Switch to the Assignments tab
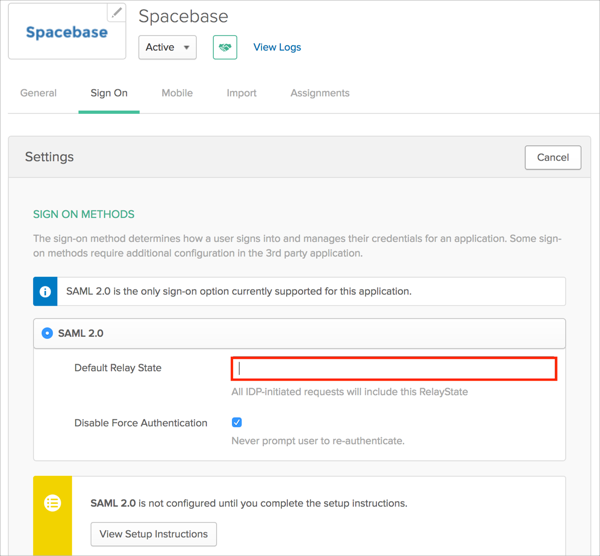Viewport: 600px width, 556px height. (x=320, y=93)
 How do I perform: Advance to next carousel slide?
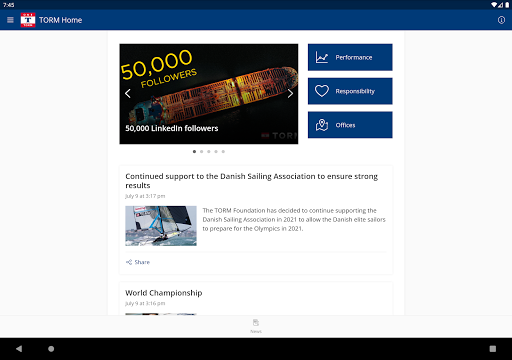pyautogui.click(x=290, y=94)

....

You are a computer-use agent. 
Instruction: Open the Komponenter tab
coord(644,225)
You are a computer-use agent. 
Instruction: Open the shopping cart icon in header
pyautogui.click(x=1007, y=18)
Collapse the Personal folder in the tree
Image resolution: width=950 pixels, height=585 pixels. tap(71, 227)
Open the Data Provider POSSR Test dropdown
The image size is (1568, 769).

....

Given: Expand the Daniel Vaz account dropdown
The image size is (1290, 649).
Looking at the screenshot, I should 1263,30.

....

• [Problem]: The output should be exactly the lines above from the line containing "Instruction: Open the shopping" to the line containing "The image size is (1568, 769).", inclusive, with no other lines.

• [Problem solution]:
Instruction: Open the shopping cart icon in header
pyautogui.click(x=1007, y=18)
Collapse the Personal folder in the tree
Image resolution: width=950 pixels, height=585 pixels. tap(71, 227)
Open the Data Provider POSSR Test dropdown
The image size is (1568, 769).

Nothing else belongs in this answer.